It's been over a month since my last post. One long, exhausting, disorganized month. When I was a kid, summers were so good, now they're just chaos. Ok, maybe not chaos, but definitely not regular and routine the way I like it.
Last month I was trying to convince you people that I am an introvert. Which, I am. In fact, I'm a classic introvert:
"Introverts are more concerned with the inner world of the mind. They enjoy thinking, exploring their thoughts and feelings. They often avoid social situations because being around people drains their energy. This is true even if they have good social skills. After being with people for any length of time, such as at a party, they need time alone to "recharge."
When introverts want to be alone, it is not, by itself, a sign of depression. It means that they either need to regain their energy from being around people or that they simply want the time to be with their own thoughts. Being with people, even people they like and are comfortable with, can prevent them from their desire to be quietly introspective."
Being introspective, though, does not mean that an introvert never has conversations. However, those conversations are generally about ideas and concepts, not about what they consider the trivial matters of social small talk.
So, I'm just going through a thing. One of those little, introspective phases where I'm feeling burnt out and have the strong need to be alone. It's doesn't mean "Let's panic!". It doesn't mean I'm depressed, it's not even a problem. It just means that life has been oh so busy and involved and that my current day to day has been requiring all of the energy and attention that I have to give. The well has run dry. I am out of stock. But don't worry, I have me on back order!
Last school year was a super mega social busy ten months, and then starting in the spring, we had men in our house, six days a week working on the place for four months. ALL. DAY. I was never ever alone. Then summer hit and again, I'm not getting time to slow down and quietly recharge. Oooooooover Committed.
The reason I'm writing this is because I mentioned in the last post that Part 2. was coming, but more so, I wanted my friends to know something........
........because my gosh golly, I sure do LOVE YOU GUYS, and just wanted you to know that it's not you, it's me. Friendship is one of the very, most priceless and valuable things in my life, and I have an amazing group of gals. Each and every one of them. Really, really! Sometimes I stop and wonder how in world I can know so many caring, intelligent , fabulous friends. Thanks you guys. I'm totally fine, I appreciate all of you so very much. I'm just an exhausted introvert Mom who needs to recharge for a while.

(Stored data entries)
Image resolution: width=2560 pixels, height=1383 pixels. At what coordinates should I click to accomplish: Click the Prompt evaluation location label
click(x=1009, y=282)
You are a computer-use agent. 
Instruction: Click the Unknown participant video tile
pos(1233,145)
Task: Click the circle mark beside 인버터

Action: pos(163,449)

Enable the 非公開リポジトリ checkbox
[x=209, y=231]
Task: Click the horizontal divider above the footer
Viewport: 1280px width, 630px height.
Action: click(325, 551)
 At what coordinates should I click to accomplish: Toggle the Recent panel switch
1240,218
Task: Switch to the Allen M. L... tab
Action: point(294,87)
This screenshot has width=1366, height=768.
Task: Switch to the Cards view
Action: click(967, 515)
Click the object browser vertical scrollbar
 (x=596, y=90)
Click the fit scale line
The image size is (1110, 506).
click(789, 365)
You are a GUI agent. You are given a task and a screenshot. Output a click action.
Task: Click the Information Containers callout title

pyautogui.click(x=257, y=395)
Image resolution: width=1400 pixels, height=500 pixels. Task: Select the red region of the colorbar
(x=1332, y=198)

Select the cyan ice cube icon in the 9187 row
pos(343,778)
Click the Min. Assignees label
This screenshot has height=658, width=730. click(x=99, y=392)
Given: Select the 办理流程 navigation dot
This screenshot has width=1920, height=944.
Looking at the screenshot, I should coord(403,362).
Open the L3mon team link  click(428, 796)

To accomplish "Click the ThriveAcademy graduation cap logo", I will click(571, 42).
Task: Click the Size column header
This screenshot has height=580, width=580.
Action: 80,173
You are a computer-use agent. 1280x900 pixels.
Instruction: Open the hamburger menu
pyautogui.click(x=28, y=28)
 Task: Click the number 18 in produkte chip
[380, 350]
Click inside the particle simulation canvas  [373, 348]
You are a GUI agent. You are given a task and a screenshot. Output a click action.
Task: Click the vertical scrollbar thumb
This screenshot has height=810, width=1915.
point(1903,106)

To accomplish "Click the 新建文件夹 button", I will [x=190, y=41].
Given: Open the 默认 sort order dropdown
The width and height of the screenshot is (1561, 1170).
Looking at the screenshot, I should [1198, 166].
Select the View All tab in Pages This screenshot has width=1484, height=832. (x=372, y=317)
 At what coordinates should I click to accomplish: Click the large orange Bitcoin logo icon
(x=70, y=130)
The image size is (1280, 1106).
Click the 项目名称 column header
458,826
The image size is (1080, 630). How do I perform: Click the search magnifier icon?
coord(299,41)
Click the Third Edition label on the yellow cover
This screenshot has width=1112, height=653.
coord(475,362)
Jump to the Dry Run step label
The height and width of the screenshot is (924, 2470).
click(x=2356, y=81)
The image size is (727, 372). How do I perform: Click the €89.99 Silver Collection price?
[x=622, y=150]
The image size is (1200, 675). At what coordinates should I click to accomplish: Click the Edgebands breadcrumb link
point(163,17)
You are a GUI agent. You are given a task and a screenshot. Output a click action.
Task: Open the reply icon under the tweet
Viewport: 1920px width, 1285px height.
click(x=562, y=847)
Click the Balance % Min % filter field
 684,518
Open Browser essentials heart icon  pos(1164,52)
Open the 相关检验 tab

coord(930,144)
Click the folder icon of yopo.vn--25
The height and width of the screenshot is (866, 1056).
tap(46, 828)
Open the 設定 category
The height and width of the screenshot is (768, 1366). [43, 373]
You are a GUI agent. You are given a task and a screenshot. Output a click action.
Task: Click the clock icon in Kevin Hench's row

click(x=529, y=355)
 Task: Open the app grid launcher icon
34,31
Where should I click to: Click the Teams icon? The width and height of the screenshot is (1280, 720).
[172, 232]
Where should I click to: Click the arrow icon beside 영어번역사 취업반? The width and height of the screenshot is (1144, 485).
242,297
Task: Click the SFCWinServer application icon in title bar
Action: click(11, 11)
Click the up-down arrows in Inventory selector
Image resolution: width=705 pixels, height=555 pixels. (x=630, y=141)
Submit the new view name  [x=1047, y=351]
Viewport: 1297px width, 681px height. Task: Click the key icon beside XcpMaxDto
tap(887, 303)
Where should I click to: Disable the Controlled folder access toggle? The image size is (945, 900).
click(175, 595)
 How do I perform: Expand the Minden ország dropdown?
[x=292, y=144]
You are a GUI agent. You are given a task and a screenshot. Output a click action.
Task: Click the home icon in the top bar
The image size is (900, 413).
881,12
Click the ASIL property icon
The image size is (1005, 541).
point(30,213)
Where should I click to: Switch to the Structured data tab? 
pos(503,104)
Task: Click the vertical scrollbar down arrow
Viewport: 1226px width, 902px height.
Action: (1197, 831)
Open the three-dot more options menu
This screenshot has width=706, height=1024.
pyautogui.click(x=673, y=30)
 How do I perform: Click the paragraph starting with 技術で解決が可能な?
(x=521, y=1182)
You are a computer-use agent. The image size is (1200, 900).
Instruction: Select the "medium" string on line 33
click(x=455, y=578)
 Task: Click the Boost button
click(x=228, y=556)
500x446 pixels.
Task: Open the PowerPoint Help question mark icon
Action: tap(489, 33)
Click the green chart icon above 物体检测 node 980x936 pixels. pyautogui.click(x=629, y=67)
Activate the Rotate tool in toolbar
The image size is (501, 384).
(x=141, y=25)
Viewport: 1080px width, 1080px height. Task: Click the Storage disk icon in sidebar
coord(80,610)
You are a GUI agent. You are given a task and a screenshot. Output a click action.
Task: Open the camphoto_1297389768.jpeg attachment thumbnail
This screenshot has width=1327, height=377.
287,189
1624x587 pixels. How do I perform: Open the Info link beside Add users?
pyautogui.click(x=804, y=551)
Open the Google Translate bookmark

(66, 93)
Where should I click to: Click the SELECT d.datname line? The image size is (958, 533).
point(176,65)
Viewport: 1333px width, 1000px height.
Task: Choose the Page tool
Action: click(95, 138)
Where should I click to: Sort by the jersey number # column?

[Exercise directions]
Continue the blog post about introversion from the point where it ends.

[Result of this exercise]
Wait, no, I'm like a man from Men are From Mars, Women are From Venus. I need to "go into my cave" a little. Lol. I am a man!
I have these awesome friends who include me and invite us to lots of interesting things each week. I have this young kid that needs my full attention sun up to sun down, and a house that needs daily cleaning and tending to, and errands that need running for all of us, and food that needs cooking. And the laundry is always calling me and volunteer work at school and chauffeuring to swim lessons and birthday parties and play dates. And my house phone rings, and my cell phone rings (constantly), and the texts ding and my email pings, and then the other email account pings, and then my Facebook account ding-a-lings, and before you know it, my head pops off .
This is why I'm feeling a tad burnt out. Soooooo...... as the house is pretty much done, and when the summer ends, for my own personal sanity, I need to make some changes. I've decided not to volunteer more then my current commitments, which include being the vice president to new families in the Lower School, and facilitating a gifted parenting group.
I'm also going to stop feeling guilty for not staying to chat on the playground after school. OH THE GUILT. The kiddos get to see each other five days a week, all day long. If I don't have the internal energy for small talk, and if I want to get home by 4:00 to *slowly start dinner and pay attention to Noah before homework and bed, THAT'S OK!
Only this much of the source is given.